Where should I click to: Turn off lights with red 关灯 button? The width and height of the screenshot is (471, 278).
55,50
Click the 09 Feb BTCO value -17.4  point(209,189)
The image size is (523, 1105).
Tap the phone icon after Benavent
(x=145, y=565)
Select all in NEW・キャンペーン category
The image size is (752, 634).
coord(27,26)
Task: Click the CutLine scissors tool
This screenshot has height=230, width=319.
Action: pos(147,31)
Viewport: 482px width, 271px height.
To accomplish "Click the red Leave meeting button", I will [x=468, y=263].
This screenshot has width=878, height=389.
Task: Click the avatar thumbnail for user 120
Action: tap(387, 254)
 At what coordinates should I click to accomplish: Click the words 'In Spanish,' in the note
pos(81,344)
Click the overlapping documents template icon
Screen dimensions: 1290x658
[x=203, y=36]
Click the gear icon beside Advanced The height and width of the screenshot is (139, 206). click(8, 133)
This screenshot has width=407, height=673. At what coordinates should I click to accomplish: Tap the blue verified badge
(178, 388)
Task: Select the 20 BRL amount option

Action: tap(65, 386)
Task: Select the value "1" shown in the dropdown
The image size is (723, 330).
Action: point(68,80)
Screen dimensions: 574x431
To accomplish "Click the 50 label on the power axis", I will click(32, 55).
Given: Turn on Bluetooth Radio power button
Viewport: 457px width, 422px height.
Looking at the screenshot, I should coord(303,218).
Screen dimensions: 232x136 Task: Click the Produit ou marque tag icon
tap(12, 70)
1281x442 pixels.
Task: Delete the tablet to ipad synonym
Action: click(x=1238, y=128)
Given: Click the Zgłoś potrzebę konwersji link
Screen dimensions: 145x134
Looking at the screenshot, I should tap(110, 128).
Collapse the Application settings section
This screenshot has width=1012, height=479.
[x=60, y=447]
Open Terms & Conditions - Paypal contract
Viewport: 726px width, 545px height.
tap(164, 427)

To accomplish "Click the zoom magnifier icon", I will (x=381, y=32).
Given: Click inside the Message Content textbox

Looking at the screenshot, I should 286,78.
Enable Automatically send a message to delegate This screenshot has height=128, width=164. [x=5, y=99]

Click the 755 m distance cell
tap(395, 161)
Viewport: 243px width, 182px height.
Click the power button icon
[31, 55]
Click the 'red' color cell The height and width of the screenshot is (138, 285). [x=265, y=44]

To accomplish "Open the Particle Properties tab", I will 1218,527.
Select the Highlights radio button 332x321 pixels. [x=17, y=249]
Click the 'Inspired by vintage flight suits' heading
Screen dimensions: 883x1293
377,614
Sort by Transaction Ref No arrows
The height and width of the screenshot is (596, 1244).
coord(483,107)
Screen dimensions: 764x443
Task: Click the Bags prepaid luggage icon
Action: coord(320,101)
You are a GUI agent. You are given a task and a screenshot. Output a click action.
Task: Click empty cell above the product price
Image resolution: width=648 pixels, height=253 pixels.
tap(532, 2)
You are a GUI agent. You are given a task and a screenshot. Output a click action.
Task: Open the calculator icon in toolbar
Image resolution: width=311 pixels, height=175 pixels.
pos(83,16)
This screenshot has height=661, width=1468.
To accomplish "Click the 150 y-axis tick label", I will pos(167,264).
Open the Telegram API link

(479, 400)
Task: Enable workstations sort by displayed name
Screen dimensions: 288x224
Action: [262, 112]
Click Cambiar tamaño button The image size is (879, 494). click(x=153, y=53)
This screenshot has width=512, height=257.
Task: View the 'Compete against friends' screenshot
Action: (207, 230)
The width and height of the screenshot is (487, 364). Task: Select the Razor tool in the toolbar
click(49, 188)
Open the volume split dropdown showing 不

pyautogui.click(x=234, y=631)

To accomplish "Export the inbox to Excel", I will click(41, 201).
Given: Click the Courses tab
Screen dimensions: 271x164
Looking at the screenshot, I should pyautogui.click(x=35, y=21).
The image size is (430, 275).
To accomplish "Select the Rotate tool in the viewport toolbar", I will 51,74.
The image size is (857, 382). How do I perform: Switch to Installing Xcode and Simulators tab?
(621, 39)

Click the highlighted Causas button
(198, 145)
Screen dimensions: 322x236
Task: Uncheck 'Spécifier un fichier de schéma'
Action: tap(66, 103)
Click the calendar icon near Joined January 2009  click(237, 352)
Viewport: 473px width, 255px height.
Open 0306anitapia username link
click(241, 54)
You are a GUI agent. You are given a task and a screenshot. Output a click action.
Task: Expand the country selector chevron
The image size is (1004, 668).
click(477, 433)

WHAT NEEDS TO BE DONE »
Scan the records for the word "Enable", and copy each line where it is found.

THE ANSWER »
Enable Automatically send a message to delegate This screenshot has height=128, width=164. [x=5, y=99]
Task: Enable workstations sort by displayed name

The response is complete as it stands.